Cities Partner With Apps To Create Their Own Ridesharing Services

Via

Many cities have bus systems, but they’re not always well-utilized by the majority of residents. The city of Arlington, Texas, located just outside Dallas, for example, had a single bus route — and discovered that most of its riders were students at the University of Texas branch there.

So, late last year, Arlington voted to end the route and replaced it with a ridesharing service in December. Like a few communities in the U.S., Arlington went with Via, a technology developer and provider of dynamic on-demand shared rides, to provide the network technology.

Using the Via technology, riders in Arlington are able to get a seat in one of 10 six-passenger vans roving city streets for a $3 fare. Riders who don’t have a smartphone can use a dial-in phone number, which is available in addition to the app.

As Via rolls the service out in Arlington — and also in West Sacramento, California, in the spring — they might be part of a larger trend, as local governments seek to replace or augment their transportation efforts with their own rideshare services.

Via’s CEO Daniel Ramot has taken this idea a step further and believes that ridesharing will someday become the primary mode of transportation for those living in urban environments.

“In the city of the future, everyone will be getting around in dynamically routed, shared vehicles,” Ramot told industry publication Equipment World.

In short, ridesharing could grow to be the dominant method of transportation, and companies like Via can provide technology for municipalities to serve those in need of a ride with digital carpools.

 

The Technology

Rideshare platforms have the potential to shape traffic patterns and the environment in cities.
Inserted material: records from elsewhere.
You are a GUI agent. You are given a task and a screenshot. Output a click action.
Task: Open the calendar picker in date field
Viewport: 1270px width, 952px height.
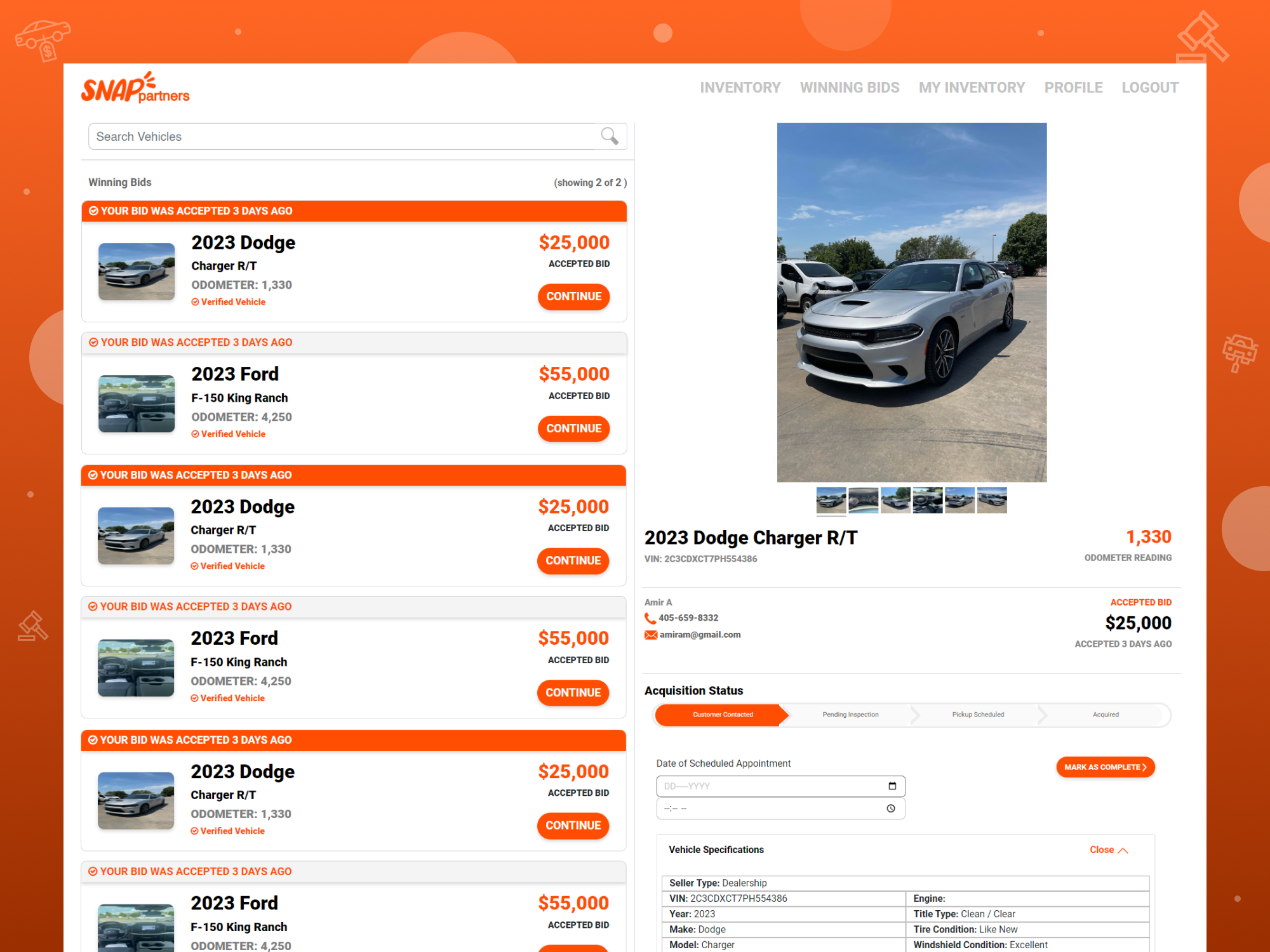coord(892,786)
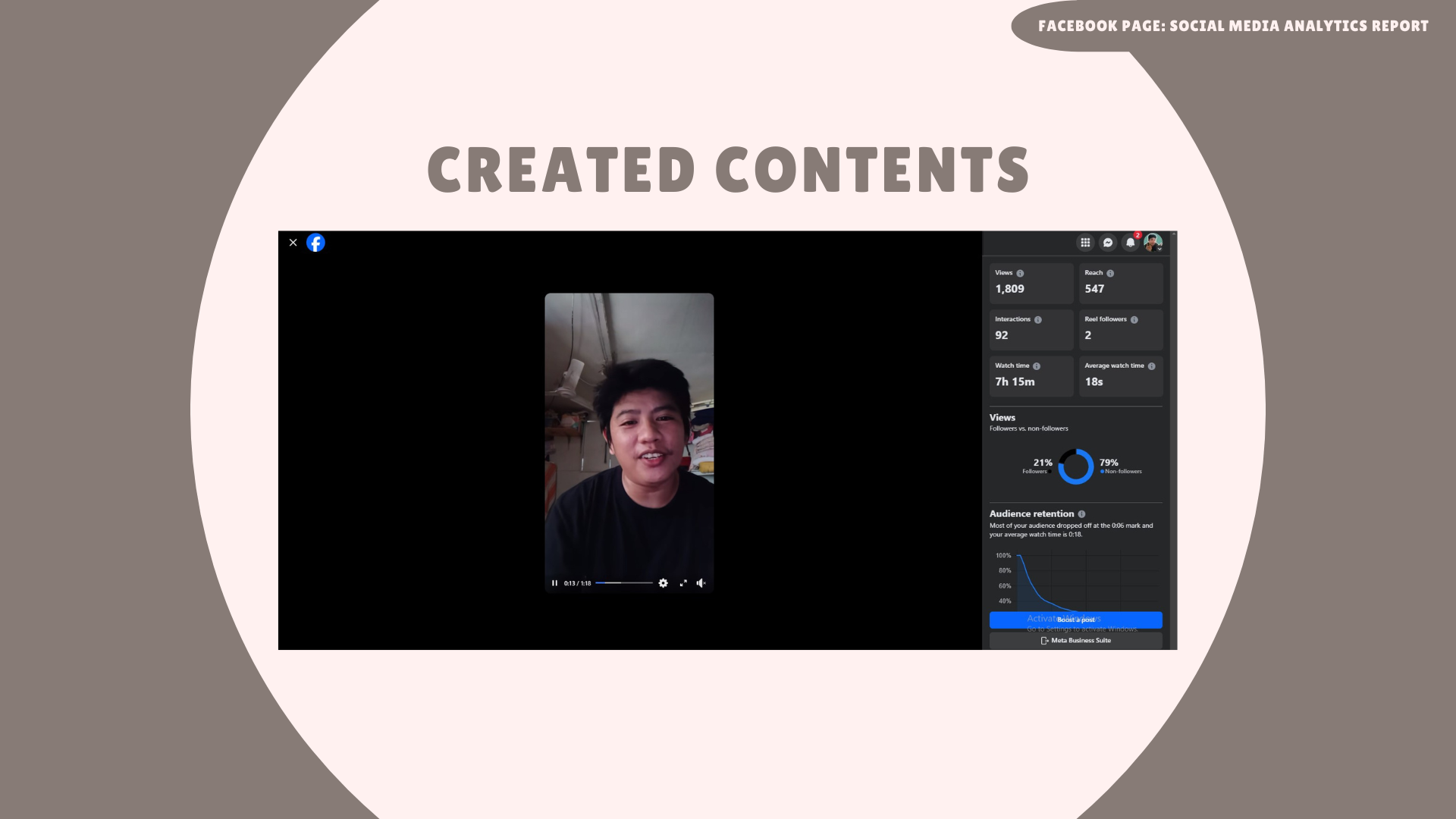This screenshot has height=819, width=1456.
Task: Open Meta Business Suite link
Action: (1075, 641)
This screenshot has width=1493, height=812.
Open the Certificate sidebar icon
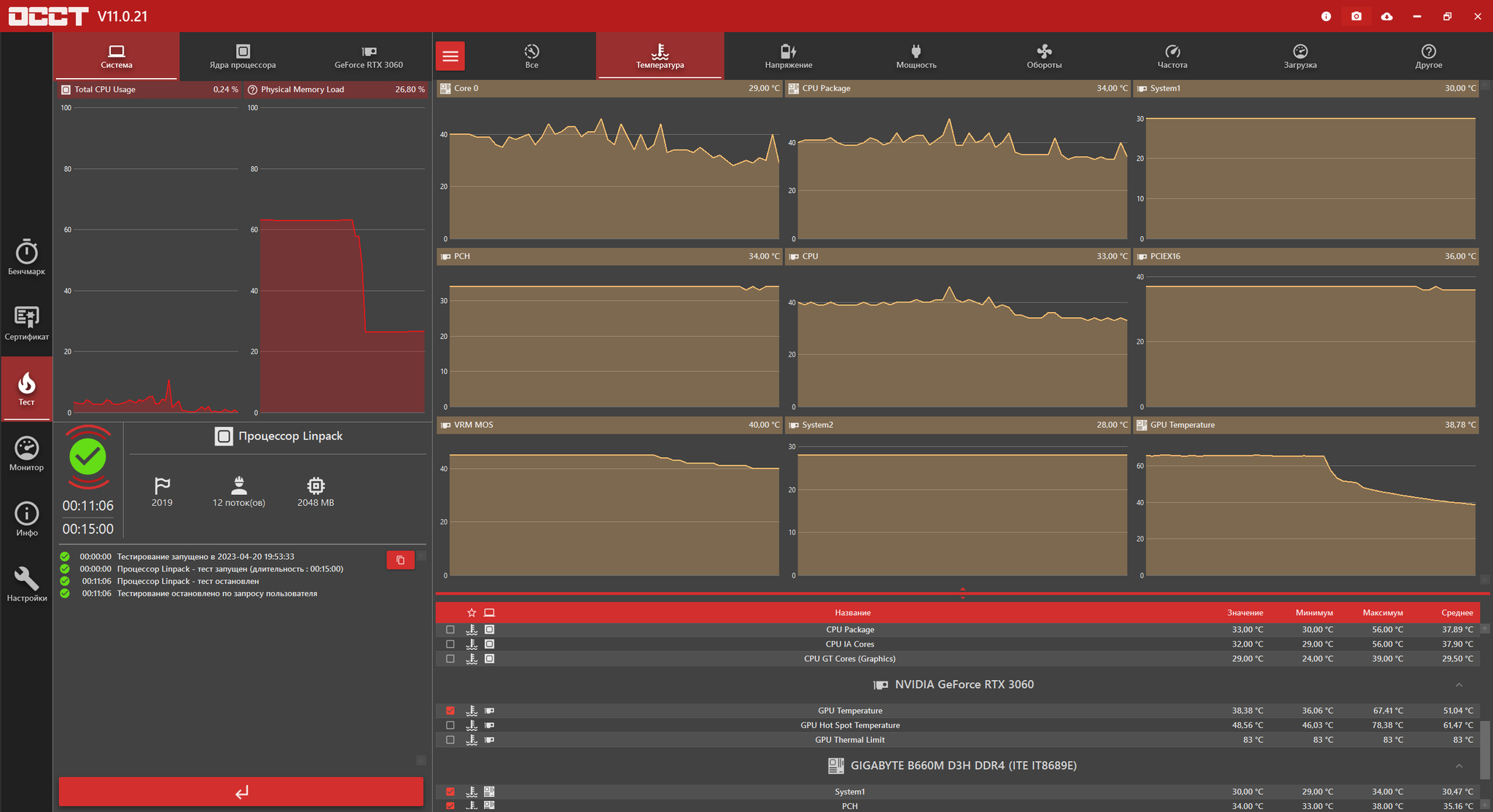coord(26,322)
For example, they could reduce traffic in cities that already have too many cars on overtaxed roads — in addition to providing some economic advantages for riders and drivers.

“Everyone benefits when we increase the efficiency of vehicles on the road,” Ramot said. “Cities benefit from reduced congestion and emissions, riders benefit from affordable and convenient transportation options, and drivers benefit from a system optimized to increase their earnings.”

Ridesharing platforms also have a cost benefit for local municipalities: They can be significantly cheaper than other transportation projects.

In New Jersey, for example, the city of Summit is offering to subsidize Uber rides to and from its transit station as it seeks to free up parking spaces during a six-month trial. The city is conducting the experiment to try to avoid building yet another parking garage

While a garage would cost $10 million and the city would lose use of the land on which it would be built, the Uber subsidies are projected to only cost $167,000 a year.

Federal subsides can help reduce the cost of rideshare programs, too. In Arlington, the city is paying one-third of their pilot program’s cost, $322,500, while The Federal Transit Authority is picking up the rest of the tab, according to the city.

 

The Rideshare App Market

Municipalities are not the only rideshare partners. Sometimes large employers within major U.S. cities have partnered with companies such as Scoop to bring rideshare transportation to their employees.

Similar to Via, passengers can use Scoop to connect with co-workers or neighbors so they can carpool to and from work together.

In Seattle, Cisco, HP, Yahoo and other companies have worked with the Scoop app to facilitate about 650,000 carpool trips since 2015. And employers like LinkedIn in California, where Scoop also operates, are seeing the benefits.

“They are helping our employees to be more successful,” Mike Alba, head of Global Transportation at LinkedIn, told Forbes. “And we are all helping to contribute to a reduction in traffic.”

Beyond Scoop, there are, of course, Uber and Lyft, which offer Uber Pool and Lyft Line, which are available in select areas.

 

Future

Beyond digital carpools, self-driving vehicles might be next on the radar for local governments and private companies. For example, the EasyMile shuttle can drive on its own, while reaching a top speed of 25 miles per hour.

At a cost of $250,000, the vehicle has six seats and no driver. It travels along programmed routes and will quickly stop if an object or person comes in front of it.

So, if vehicles such as EasyMile take hold, perhaps riders will be able to catch a self-driving shuttle if a van — or shared car — is not nearby to take them on their way.